En l’espèce, la cour rejette donc la déclaration d’appel, sans débat, sur le fondement de l’article L 743-23 2° du code de l’entrée et du séjour des étrangers et du droit d’asile, dès lors qu’aucune circonstance nouvelle de fait ou de droit n’est intervenue depuis le placement en rétention administrative ou son renouvellement, et que les éléments fournis à l’appui de la demande ne permettent manifestement pas de justifier qu’il soit mis fin à la rétention, étant observé que le préfet n’étant pas tenu de de faire état dans sa décision de tous les éléments de la situation personnelle de l’intéressé dès lors que les motifs positifs qu’il retient suffisent à justifier le placement en rétention, étant observé que ce moyen n’expose aucun argument pertinent de contestation de la motivation retenue par le premier juge aucune garantie n’étant présente, aucun domicile effectif, certain et stable n’est justifié, la menace pour l’ordre public est caractérisée, et surtout l’étranger s’est soustrait à une précédente mesure d’éloignement de 2019, aucune disproportion n’est caractérisée, aucune mesure moins coercitive n’est applicable en l’absence de garantie ; comme le retient encore à bon droit le premier juge, l’incompatibilité prétendue de l’état de santé avec la rétention n’est pas justifiée, par ailleurs, le tribunal administratif de Paris a, par décision du 3 avril 2024, retenu l’éloignement possible vers le pays de nationalité (Georgie)
PAR CES MOTIFS
REJETONS la déclaration d’appel,
ORDONNONS la remise immédiate au procureur général d’une expédition de la présente ordonnance.

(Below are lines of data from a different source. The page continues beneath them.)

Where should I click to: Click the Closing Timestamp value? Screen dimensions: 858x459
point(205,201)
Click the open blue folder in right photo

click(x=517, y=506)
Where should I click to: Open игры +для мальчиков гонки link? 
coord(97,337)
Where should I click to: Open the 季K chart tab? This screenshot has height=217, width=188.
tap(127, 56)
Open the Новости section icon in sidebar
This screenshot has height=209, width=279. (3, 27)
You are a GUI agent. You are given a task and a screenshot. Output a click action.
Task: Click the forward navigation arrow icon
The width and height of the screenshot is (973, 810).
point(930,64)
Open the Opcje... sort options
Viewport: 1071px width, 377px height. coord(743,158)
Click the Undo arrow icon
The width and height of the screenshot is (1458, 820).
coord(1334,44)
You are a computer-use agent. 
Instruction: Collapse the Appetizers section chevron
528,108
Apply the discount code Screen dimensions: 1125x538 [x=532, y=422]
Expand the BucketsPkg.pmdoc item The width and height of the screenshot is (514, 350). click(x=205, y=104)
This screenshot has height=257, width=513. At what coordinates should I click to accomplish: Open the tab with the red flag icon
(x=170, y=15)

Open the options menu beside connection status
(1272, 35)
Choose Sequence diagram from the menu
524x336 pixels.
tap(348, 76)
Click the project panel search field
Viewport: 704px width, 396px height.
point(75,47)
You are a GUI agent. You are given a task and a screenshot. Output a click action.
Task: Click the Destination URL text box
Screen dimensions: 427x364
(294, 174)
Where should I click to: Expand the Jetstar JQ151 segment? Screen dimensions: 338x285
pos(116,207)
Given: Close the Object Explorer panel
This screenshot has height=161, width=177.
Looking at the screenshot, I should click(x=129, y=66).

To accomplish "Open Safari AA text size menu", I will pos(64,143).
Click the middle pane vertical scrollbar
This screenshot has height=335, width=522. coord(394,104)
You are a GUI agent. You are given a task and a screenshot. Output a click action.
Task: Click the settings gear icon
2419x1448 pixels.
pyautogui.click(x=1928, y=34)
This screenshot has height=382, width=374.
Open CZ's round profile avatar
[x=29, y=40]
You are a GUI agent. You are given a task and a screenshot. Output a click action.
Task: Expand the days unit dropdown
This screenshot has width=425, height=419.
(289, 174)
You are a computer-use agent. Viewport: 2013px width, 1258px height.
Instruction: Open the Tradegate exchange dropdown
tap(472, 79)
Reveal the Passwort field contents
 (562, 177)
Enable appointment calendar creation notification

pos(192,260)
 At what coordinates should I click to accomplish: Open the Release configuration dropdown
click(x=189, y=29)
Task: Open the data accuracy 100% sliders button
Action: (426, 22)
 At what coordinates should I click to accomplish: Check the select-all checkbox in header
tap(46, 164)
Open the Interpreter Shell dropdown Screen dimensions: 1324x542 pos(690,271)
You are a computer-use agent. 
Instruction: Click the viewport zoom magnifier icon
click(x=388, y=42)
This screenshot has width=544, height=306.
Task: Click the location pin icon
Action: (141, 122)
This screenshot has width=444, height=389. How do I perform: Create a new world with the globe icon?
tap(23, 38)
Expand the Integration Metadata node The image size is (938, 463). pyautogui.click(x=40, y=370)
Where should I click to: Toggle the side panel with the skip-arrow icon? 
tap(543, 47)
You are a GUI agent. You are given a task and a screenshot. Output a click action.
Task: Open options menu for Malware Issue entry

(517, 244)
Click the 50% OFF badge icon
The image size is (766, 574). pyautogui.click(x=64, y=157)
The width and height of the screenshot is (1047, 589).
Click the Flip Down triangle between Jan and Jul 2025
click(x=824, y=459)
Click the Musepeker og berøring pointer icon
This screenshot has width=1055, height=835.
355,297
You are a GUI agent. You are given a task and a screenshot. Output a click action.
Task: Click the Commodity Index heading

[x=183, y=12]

Fait à Paris le 09 décembre 2024 à 09h33
LE GREFFIER, LE PRÉSIDENT,
REÇU NOTIFICATION DE L’ORDONNANCE ET DE L’EXERCICE DES VOIES DE RECOURS :
Pour information :
L’ordonnance n’est pas susceptible d’opposition.
Le pourvoi en cassation est ouvert à l’étranger, à l’autorité administrative qui a prononcé le maintien en zone d’attente ou la rétention et au ministère public.
Le délai de pourvoi en cassation est de deux mois à compter de la notification.
Le pourvoi est formé par déclaration écrite remise au secrétariat greffe de la Cour de cassation par l’avocat au Conseil d’Etat et à la Cour de cassation constitué par le demandeur.
Notification effectuée aux parties par LRAR ou télécopie et/ou courriel.